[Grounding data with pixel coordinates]
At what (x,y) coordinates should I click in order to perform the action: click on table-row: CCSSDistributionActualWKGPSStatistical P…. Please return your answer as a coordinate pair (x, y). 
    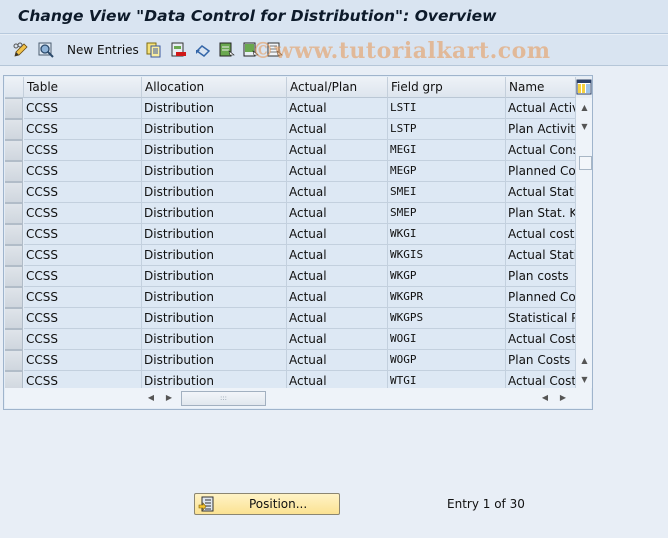
    Looking at the image, I should click on (290, 318).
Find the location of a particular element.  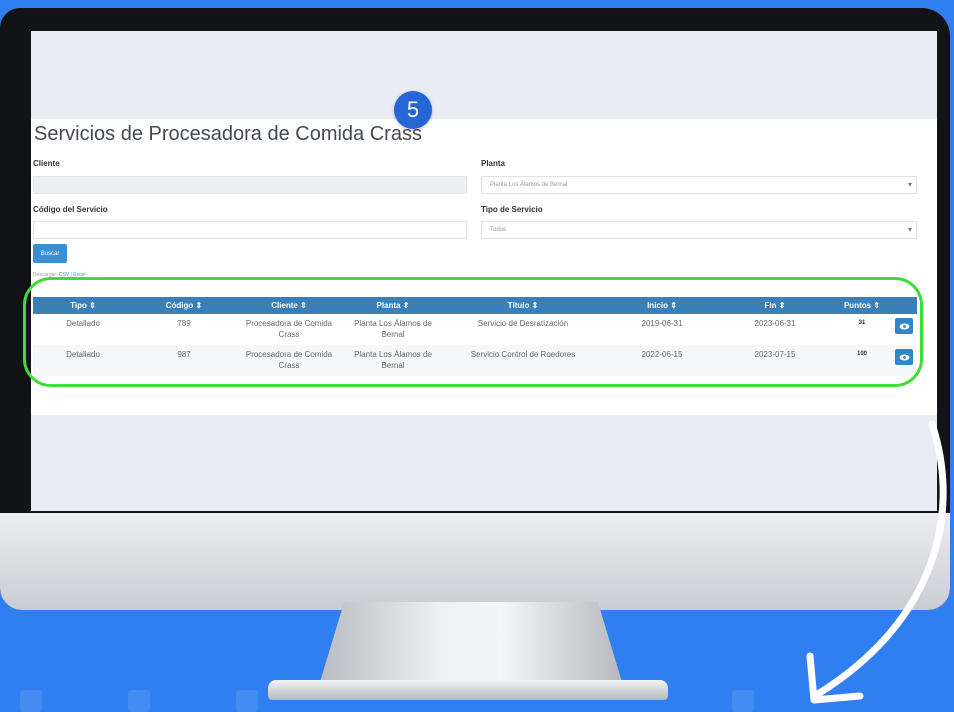

monitor-stand is located at coordinates (471, 642).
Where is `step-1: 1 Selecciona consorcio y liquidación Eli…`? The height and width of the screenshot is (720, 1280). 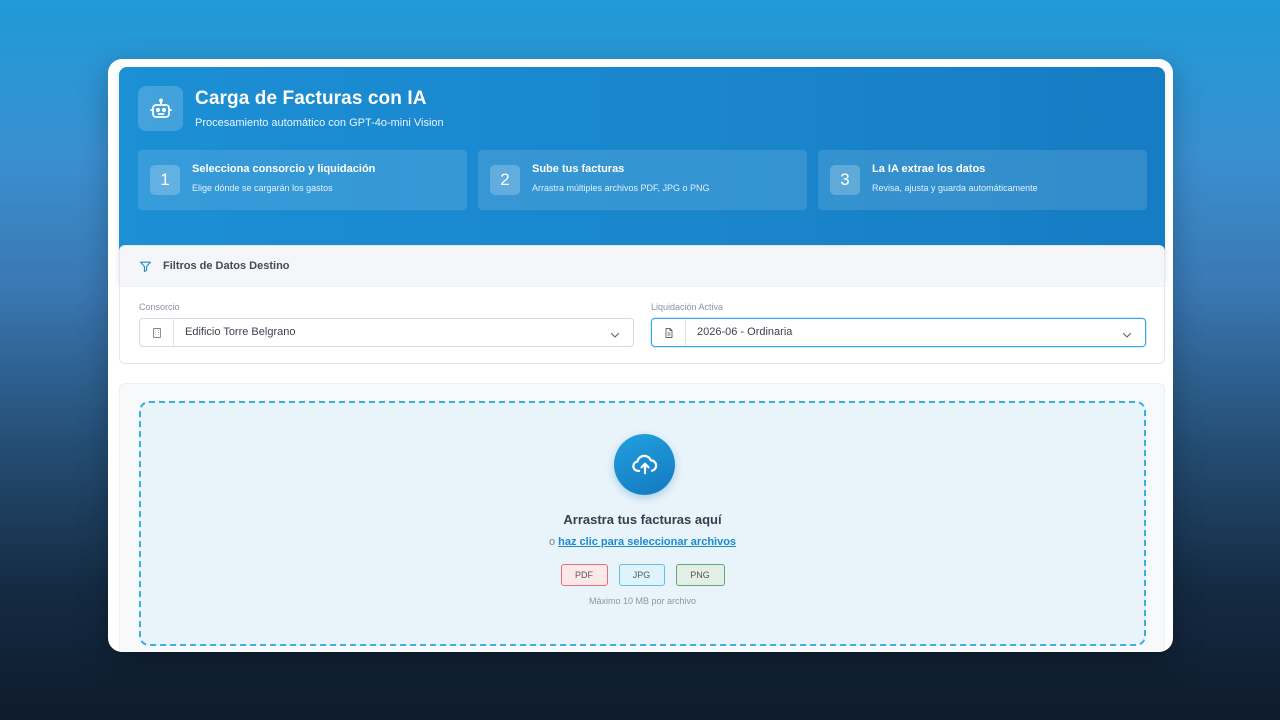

> **Goal of the exercise**
Reproduce the items verbatim from the line containing "Find the location of a particular element." through the end of the items, leaving the pictures out.

> **Completed task**
Find the location of a particular element.  

monitor-stand is located at coordinates (471, 642).
Where is `step-1: 1 Selecciona consorcio y liquidación Eli…`? The height and width of the screenshot is (720, 1280). 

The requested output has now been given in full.